What to produce ->
Show each line of the listing below that contains the word "permis", copying those lines in full.

-- Begin --

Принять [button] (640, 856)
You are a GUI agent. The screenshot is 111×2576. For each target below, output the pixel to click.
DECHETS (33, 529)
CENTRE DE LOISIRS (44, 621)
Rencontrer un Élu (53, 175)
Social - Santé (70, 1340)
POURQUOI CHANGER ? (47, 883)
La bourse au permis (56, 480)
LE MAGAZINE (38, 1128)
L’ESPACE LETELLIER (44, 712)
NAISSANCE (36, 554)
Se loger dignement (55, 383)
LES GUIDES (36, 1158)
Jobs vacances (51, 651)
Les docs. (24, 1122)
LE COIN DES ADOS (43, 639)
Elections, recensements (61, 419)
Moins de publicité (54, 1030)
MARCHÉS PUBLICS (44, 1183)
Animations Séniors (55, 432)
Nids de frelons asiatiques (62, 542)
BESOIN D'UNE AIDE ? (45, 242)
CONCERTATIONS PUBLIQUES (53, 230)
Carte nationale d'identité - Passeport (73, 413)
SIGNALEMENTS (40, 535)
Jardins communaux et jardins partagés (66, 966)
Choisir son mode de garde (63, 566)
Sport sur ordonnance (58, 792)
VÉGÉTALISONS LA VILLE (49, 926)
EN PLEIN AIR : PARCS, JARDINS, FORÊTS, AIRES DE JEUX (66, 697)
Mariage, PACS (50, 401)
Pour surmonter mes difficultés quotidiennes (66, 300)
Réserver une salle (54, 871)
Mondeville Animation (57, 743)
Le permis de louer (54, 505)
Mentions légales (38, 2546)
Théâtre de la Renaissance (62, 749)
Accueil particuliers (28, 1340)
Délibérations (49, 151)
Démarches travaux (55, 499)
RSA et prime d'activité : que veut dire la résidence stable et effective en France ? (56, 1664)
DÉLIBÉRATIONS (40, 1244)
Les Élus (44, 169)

-- End --

Result of the exercise ->
La bourse au permis (56, 480)
Le permis de louer (54, 505)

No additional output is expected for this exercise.